>> start Stored rows

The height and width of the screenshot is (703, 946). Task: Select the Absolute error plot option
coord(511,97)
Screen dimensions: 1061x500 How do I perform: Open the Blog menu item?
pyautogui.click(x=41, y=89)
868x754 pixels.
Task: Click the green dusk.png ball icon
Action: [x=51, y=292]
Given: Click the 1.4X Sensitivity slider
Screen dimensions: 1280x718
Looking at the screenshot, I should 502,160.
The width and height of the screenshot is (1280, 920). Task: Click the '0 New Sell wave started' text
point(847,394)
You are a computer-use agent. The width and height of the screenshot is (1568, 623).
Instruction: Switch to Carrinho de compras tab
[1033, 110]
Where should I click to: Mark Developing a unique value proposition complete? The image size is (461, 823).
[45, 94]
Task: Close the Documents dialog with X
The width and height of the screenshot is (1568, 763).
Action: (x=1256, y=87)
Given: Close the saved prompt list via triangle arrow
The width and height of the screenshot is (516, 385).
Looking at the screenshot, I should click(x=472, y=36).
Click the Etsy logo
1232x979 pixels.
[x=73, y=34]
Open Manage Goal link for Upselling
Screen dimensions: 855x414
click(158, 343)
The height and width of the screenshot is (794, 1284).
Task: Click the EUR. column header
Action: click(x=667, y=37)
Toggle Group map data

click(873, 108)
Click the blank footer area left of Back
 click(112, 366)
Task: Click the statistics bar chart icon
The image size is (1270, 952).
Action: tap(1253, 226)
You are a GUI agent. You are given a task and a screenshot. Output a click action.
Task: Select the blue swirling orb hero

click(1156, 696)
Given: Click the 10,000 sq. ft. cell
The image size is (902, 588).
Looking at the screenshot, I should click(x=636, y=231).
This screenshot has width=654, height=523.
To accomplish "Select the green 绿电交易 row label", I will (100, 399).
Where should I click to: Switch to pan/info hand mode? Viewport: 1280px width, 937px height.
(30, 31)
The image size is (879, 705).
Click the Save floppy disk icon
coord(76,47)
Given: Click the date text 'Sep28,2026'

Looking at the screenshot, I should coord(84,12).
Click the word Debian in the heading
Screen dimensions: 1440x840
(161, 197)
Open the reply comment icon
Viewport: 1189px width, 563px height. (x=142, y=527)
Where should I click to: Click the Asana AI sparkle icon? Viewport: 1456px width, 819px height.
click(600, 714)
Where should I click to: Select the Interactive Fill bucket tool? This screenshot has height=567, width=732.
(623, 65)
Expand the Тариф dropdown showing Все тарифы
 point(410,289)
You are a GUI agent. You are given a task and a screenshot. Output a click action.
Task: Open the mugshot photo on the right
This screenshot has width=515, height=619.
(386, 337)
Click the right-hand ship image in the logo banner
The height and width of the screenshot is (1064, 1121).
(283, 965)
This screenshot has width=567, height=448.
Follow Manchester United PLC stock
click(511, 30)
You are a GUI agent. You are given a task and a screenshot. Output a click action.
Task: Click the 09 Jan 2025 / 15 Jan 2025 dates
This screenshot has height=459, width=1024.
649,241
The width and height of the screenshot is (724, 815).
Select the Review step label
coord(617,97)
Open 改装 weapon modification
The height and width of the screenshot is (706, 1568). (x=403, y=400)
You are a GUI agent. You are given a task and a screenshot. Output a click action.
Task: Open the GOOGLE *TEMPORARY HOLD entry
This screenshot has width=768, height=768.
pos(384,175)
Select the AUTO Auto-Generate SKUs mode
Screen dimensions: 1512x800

>> end Stored rows

▸ Set task: Please copy out all the records above again, swapping "GUI agent" for "screen agent" wherever it occurs and leaving every other character as it is.

▸ Worked solution:
The height and width of the screenshot is (703, 946). Task: Select the Absolute error plot option
coord(511,97)
Screen dimensions: 1061x500 How do I perform: Open the Blog menu item?
pyautogui.click(x=41, y=89)
868x754 pixels.
Task: Click the green dusk.png ball icon
Action: [x=51, y=292]
Given: Click the 1.4X Sensitivity slider
Screen dimensions: 1280x718
Looking at the screenshot, I should 502,160.
The width and height of the screenshot is (1280, 920). Task: Click the '0 New Sell wave started' text
point(847,394)
You are a computer-use agent. The width and height of the screenshot is (1568, 623).
Instruction: Switch to Carrinho de compras tab
[1033, 110]
Where should I click to: Mark Developing a unique value proposition complete? The image size is (461, 823).
[45, 94]
Task: Close the Documents dialog with X
The width and height of the screenshot is (1568, 763).
Action: (x=1256, y=87)
Given: Close the saved prompt list via triangle arrow
The width and height of the screenshot is (516, 385).
Looking at the screenshot, I should click(x=472, y=36).
Click the Etsy logo
1232x979 pixels.
[x=73, y=34]
Open Manage Goal link for Upselling
Screen dimensions: 855x414
click(158, 343)
The height and width of the screenshot is (794, 1284).
Task: Click the EUR. column header
Action: click(x=667, y=37)
Toggle Group map data

click(873, 108)
Click the blank footer area left of Back
 click(112, 366)
Task: Click the statistics bar chart icon
The image size is (1270, 952).
Action: tap(1253, 226)
You are a screen agent. You are given a task and a screenshot. Output a click action.
Task: Select the blue swirling orb hero

click(1156, 696)
Given: Click the 10,000 sq. ft. cell
The image size is (902, 588).
Looking at the screenshot, I should click(x=636, y=231).
This screenshot has width=654, height=523.
To accomplish "Select the green 绿电交易 row label", I will (100, 399).
Where should I click to: Switch to pan/info hand mode? Viewport: 1280px width, 937px height.
(30, 31)
The image size is (879, 705).
Click the Save floppy disk icon
coord(76,47)
Given: Click the date text 'Sep28,2026'

Looking at the screenshot, I should coord(84,12).
Click the word Debian in the heading
Screen dimensions: 1440x840
(161, 197)
Open the reply comment icon
Viewport: 1189px width, 563px height. (x=142, y=527)
Where should I click to: Click the Asana AI sparkle icon? Viewport: 1456px width, 819px height.
click(600, 714)
Where should I click to: Select the Interactive Fill bucket tool? This screenshot has height=567, width=732.
(623, 65)
Expand the Тариф dropdown showing Все тарифы
 point(410,289)
You are a screen agent. You are given a task and a screenshot. Output a click action.
Task: Open the mugshot photo on the right
This screenshot has width=515, height=619.
(386, 337)
Click the right-hand ship image in the logo banner
The height and width of the screenshot is (1064, 1121).
(283, 965)
This screenshot has width=567, height=448.
Follow Manchester United PLC stock
click(511, 30)
You are a screen agent. You are given a task and a screenshot. Output a click action.
Task: Click the 09 Jan 2025 / 15 Jan 2025 dates
This screenshot has height=459, width=1024.
649,241
The width and height of the screenshot is (724, 815).
Select the Review step label
coord(617,97)
Open 改装 weapon modification
The height and width of the screenshot is (706, 1568). (x=403, y=400)
You are a screen agent. You are given a task and a screenshot. Output a click action.
Task: Open the GOOGLE *TEMPORARY HOLD entry
This screenshot has width=768, height=768.
pos(384,175)
Select the AUTO Auto-Generate SKUs mode
Screen dimensions: 1512x800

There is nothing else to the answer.